## WORK INSTRUCTION
The records are to be repeated in full. Every line must match.
[ENTRIES SHOWN Boundary: Start]
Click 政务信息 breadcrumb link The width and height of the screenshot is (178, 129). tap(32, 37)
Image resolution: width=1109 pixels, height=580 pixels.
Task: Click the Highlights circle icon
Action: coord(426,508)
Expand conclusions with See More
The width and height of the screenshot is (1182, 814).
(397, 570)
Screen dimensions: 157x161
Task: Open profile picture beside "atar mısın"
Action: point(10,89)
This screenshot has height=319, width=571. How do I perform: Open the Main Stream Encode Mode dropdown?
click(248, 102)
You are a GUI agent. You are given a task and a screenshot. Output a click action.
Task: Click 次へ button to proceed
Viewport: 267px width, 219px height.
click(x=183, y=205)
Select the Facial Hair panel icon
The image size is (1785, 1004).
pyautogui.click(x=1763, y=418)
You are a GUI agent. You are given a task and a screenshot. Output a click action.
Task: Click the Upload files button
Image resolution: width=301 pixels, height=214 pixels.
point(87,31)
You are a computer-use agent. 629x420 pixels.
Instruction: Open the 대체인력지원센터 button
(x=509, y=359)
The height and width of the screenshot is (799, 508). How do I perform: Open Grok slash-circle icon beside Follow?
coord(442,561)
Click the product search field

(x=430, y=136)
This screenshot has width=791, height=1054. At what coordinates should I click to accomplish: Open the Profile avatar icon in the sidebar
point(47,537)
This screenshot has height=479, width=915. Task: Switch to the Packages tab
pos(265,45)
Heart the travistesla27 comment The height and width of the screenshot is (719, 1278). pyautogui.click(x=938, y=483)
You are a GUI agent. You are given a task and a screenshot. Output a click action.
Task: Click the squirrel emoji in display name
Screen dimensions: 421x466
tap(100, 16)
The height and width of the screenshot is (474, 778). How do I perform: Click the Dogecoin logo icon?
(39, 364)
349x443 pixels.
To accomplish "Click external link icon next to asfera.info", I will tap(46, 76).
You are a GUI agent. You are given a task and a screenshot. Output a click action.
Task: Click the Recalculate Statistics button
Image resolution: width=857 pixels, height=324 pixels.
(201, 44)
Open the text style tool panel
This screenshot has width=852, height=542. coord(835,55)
[ENTRIES SHOWN Boundary: End]
## COMPLETED EXERCISE
Click 政务信息 breadcrumb link The width and height of the screenshot is (178, 129). tap(32, 37)
Image resolution: width=1109 pixels, height=580 pixels.
Task: Click the Highlights circle icon
Action: coord(426,508)
Expand conclusions with See More
The width and height of the screenshot is (1182, 814).
(397, 570)
Screen dimensions: 157x161
Task: Open profile picture beside "atar mısın"
Action: point(10,89)
This screenshot has height=319, width=571. How do I perform: Open the Main Stream Encode Mode dropdown?
click(248, 102)
You are a GUI agent. You are given a task and a screenshot. Output a click action.
Task: Click 次へ button to proceed
Viewport: 267px width, 219px height.
click(x=183, y=205)
Select the Facial Hair panel icon
The image size is (1785, 1004).
pyautogui.click(x=1763, y=418)
You are a GUI agent. You are given a task and a screenshot. Output a click action.
Task: Click the Upload files button
Image resolution: width=301 pixels, height=214 pixels.
point(87,31)
You are a computer-use agent. 629x420 pixels.
Instruction: Open the 대체인력지원센터 button
(x=509, y=359)
The height and width of the screenshot is (799, 508). How do I perform: Open Grok slash-circle icon beside Follow?
coord(442,561)
Click the product search field

(x=430, y=136)
This screenshot has width=791, height=1054. At what coordinates should I click to accomplish: Open the Profile avatar icon in the sidebar
point(47,537)
This screenshot has height=479, width=915. Task: Switch to the Packages tab
pos(265,45)
Heart the travistesla27 comment The height and width of the screenshot is (719, 1278). pyautogui.click(x=938, y=483)
You are a GUI agent. You are given a task and a screenshot. Output a click action.
Task: Click the squirrel emoji in display name
Screen dimensions: 421x466
tap(100, 16)
The height and width of the screenshot is (474, 778). How do I perform: Click the Dogecoin logo icon?
(39, 364)
349x443 pixels.
To accomplish "Click external link icon next to asfera.info", I will tap(46, 76).
You are a GUI agent. You are given a task and a screenshot. Output a click action.
Task: Click the Recalculate Statistics button
Image resolution: width=857 pixels, height=324 pixels.
(201, 44)
Open the text style tool panel
This screenshot has width=852, height=542. coord(835,55)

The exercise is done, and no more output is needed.